**Page excerpt:**
◇ ◇ ◇ ◇

# Feedback for the latest WIP.



## Vincent Jaeger (Oct 2, 2012)

Hey all of you music people!
I'm currently working on a beat I have done and this is what I got so far.
What are your thoughts about it?
Constructive Feedback is always appreciated.

http://soundcloud.com/vintage-jagermeister/cyanide

Regards, Vj


----------



## Vukasin (Oct 2, 2012)

It seems pretty repetitive and predictable, and there isn't really much of a melody going on. Try a different structure rather than having 8 bars then a change, 8 bars then a change, 8 bars then a change, ect. The synths also seem really dry and weak. Are they presets? If so, then I would highly recommend trying to make your own sounds. If they already are your own sounds, then I would try beefing them up a bit.


----------



## Vincent Jaeger (Oct 2, 2012)

Vukasin said:


> It seems pretty repetitive and predictable, and there isn't really much of a melody going on. Try a different structure rather than having 8 bars then a change, 8 bars then a change, 8 bars then a change, ect. The synths also seem really dry and weak. Are they presets? If so, then I would highly recommend trying to make your own sounds. If they already are your own sounds, then I would try beefing them up a bit.



So far they are presets, though I am currently experimenting around custom sounds now as we speak.
And aye, the 8 bar change is what has been used. I'll keep your feedback in mind though, Thanks c:


----------



## Vukasin (Oct 2, 2012)

Vincent Jaeger said:


> So far they are presets, though I am currently experimenting around custom sounds now as we speak.


I think it might be a good idea just to try and beef up those presets too. They work well with the song, but they're just very lacking.


----------

◇ ◇ ◇ ◇

**Dataset content:**
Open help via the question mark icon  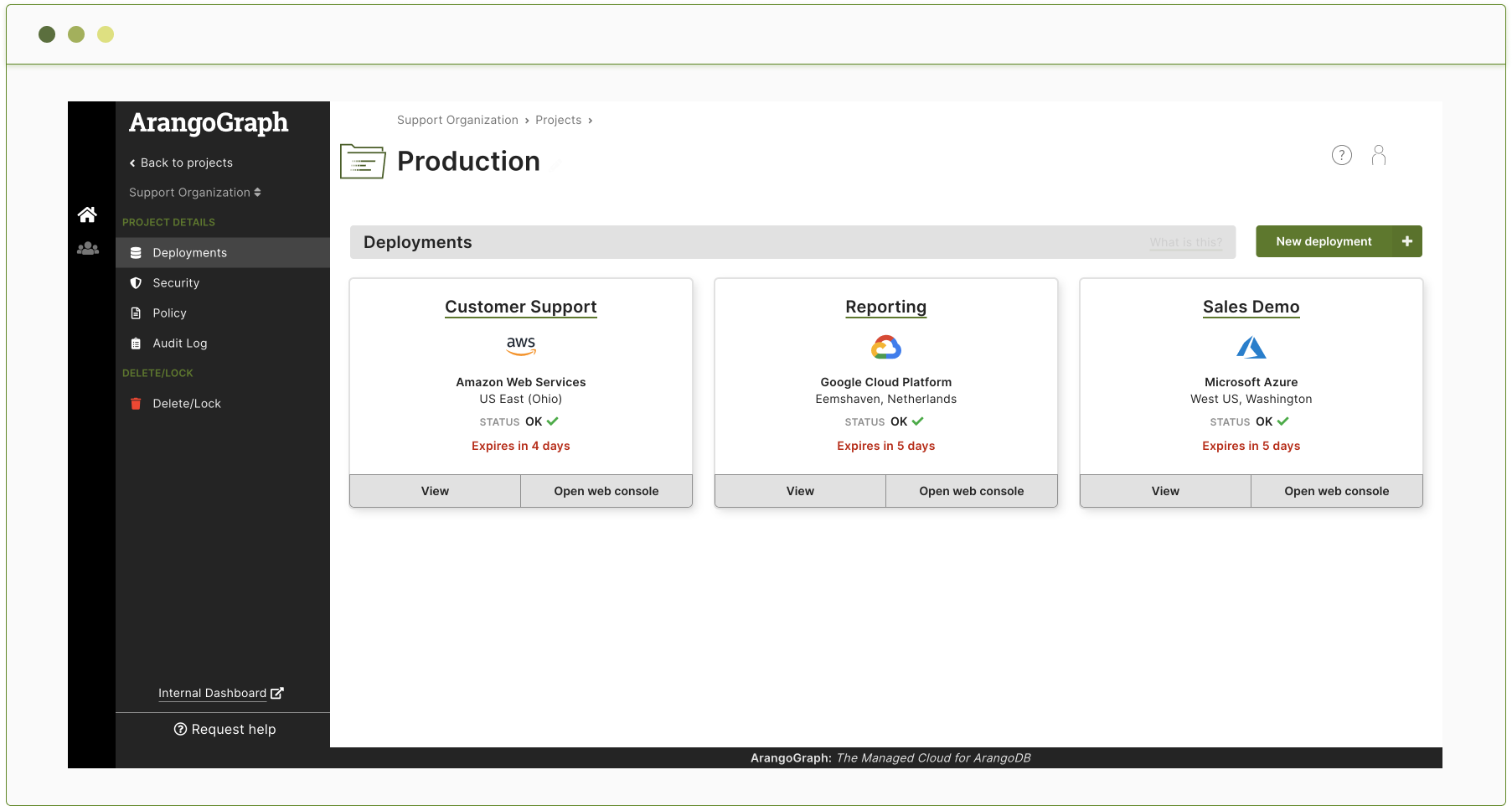pos(1341,155)
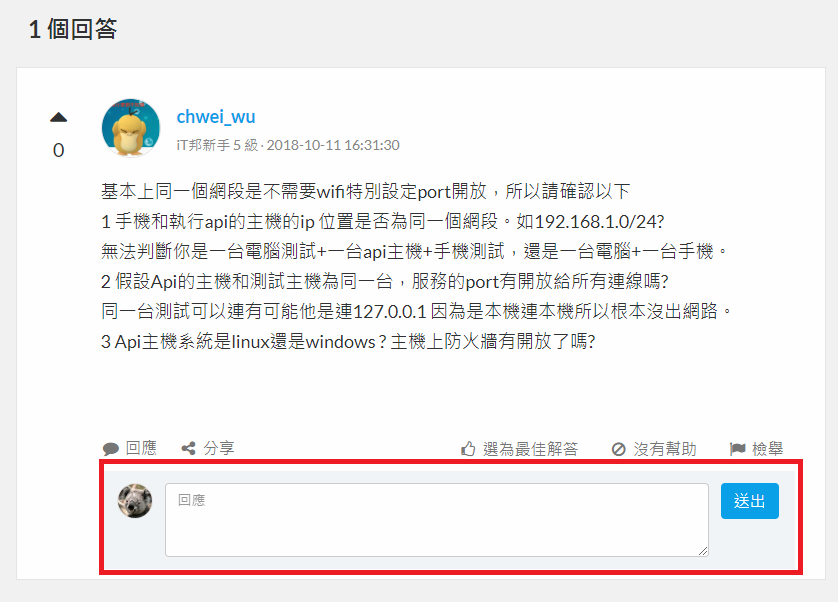Image resolution: width=838 pixels, height=602 pixels.
Task: Focus the 回應 comment text area
Action: coord(437,520)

◇ ◇ ◇ ◇

**Problems and tasks:**
(1) From the beat feedback thread, retype the passage that begins at the words "Hey all of you" and stops after "is always appreciated.".
(2) According to the beat feedback thread, how many bars pass before each change in the track?

**Expected responses:**
(1)
Hey all of you music people!
I'm currently working on a beat I have done and this is what I got so far.
What are your thoughts about it?
Constructive Feedback is always appreciated.

(2) Eight bars.